Kinematics-Driven Gaussian Shape Deformation for Blurry Monocular Dynamic Scenes
This work addresses the challenge of reconstructing dynamic scenes from blurry monocular videos, which is important for applications like robotics and AR/VR, and demonstrates clear improvements over prior methods.
Kinematics-GS reconstructs dynamic 3D scenes from blurry monocular videos by modeling motion blur as kinematics-aligned deformation, achieving state-of-the-art performance on real-world benchmarks with non-rigid motion.
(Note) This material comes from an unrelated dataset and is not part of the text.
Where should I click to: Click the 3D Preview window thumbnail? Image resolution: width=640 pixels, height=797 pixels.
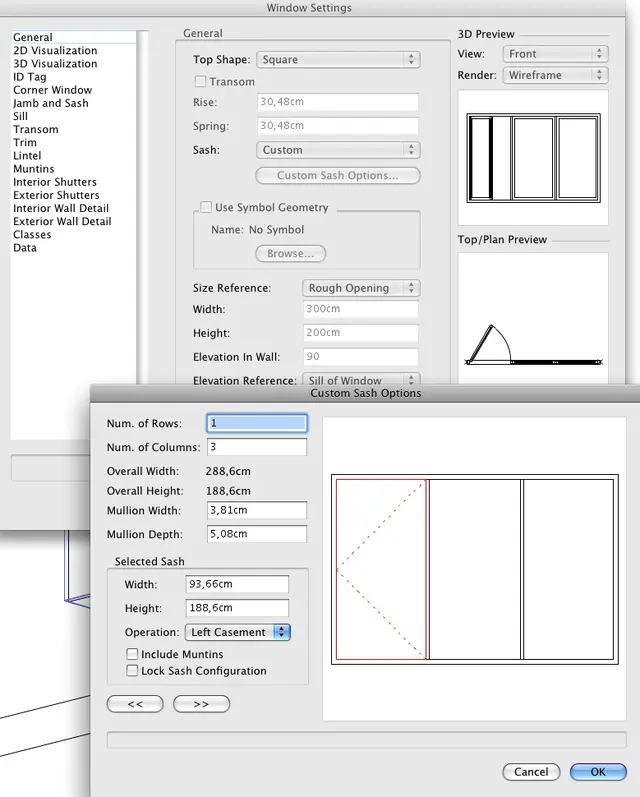pyautogui.click(x=532, y=158)
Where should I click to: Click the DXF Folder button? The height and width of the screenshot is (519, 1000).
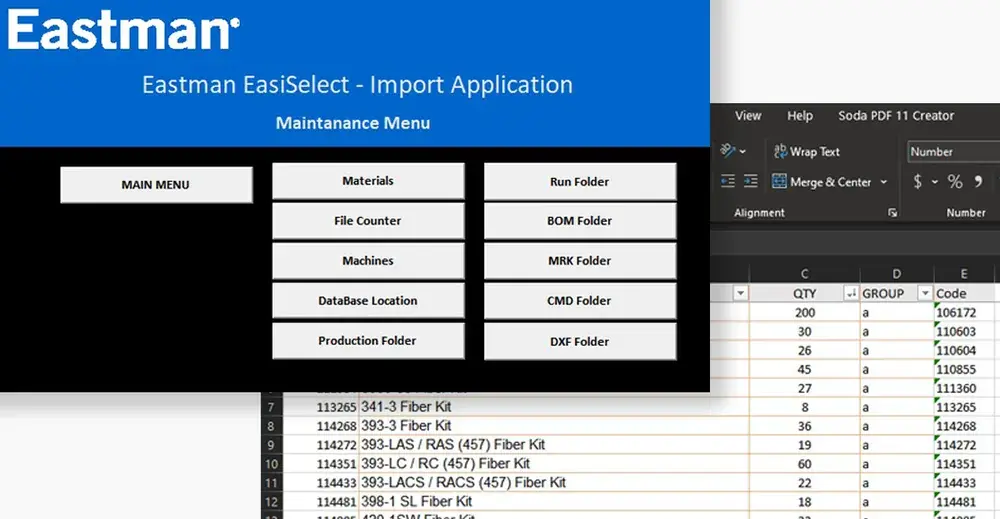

Reconstructing dynamic 3D scenes from blurry monocular videos is challenging as motion-induced blur entangles object motion and geometry, hindering geometric consistency. We present Kinematics-GS, a kinematics-aware framework that models blur as motion-aligned deformation and introduces a kinematic prior to reparameterize Gaussian shapes along motion trajectories, thereby mitigating degenerate shape collapse without auxiliary motion supervision. To stabilize optimization, we decompose scenes into dynamic and static components using temporal deformation variance and employ a coarse-to-fine deformation strategy to capture both global motion and fine-grained details. We also introduce a challenging real-world dataset of deformable and elastic objects exhibiting non-rigid motion with spatially non-uniform motion blur that obscures geometric cues. Extensive experiments on real-world benchmarks with realistic motion blur demonstrate that Kinematics-GS outperforms prior methods by a clear margin in monocular dynamic scene reconstruction, highlighting its effectiveness in handling complex and non-rigid motion scenarios.